(MATERIAL FOR THIS TASK Opens)
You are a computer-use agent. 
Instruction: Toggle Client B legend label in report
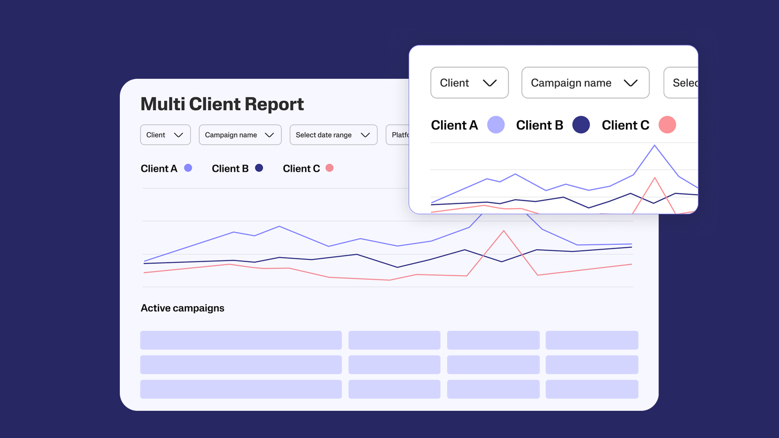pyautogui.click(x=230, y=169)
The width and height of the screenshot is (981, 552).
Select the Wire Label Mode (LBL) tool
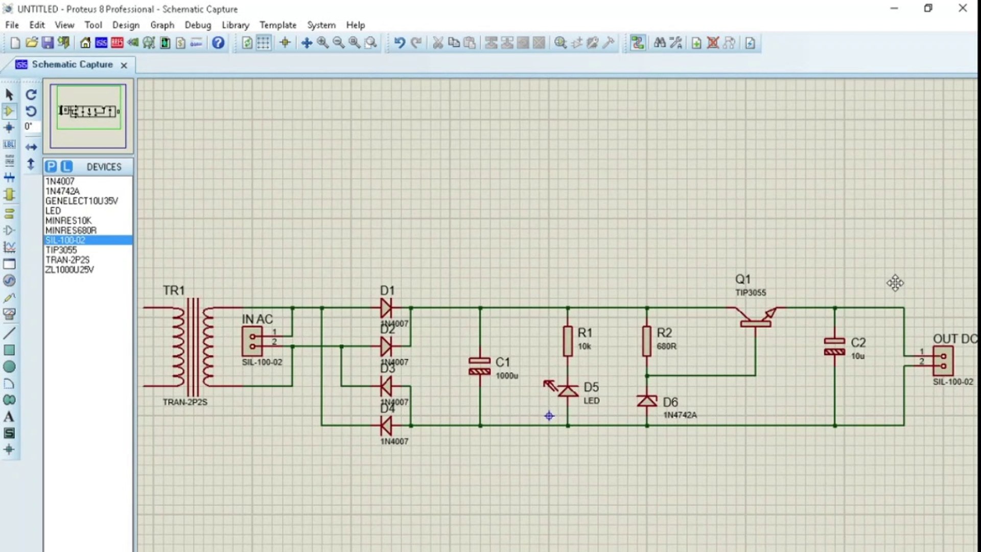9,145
(MATERIAL FOR THIS TASK Closes)
Please write out every entry exactly, but skip the pictures.

You are a computer-use agent. 
Instruction: Toggle Client B legend label in report
pyautogui.click(x=230, y=169)
The width and height of the screenshot is (981, 552).
Select the Wire Label Mode (LBL) tool
9,145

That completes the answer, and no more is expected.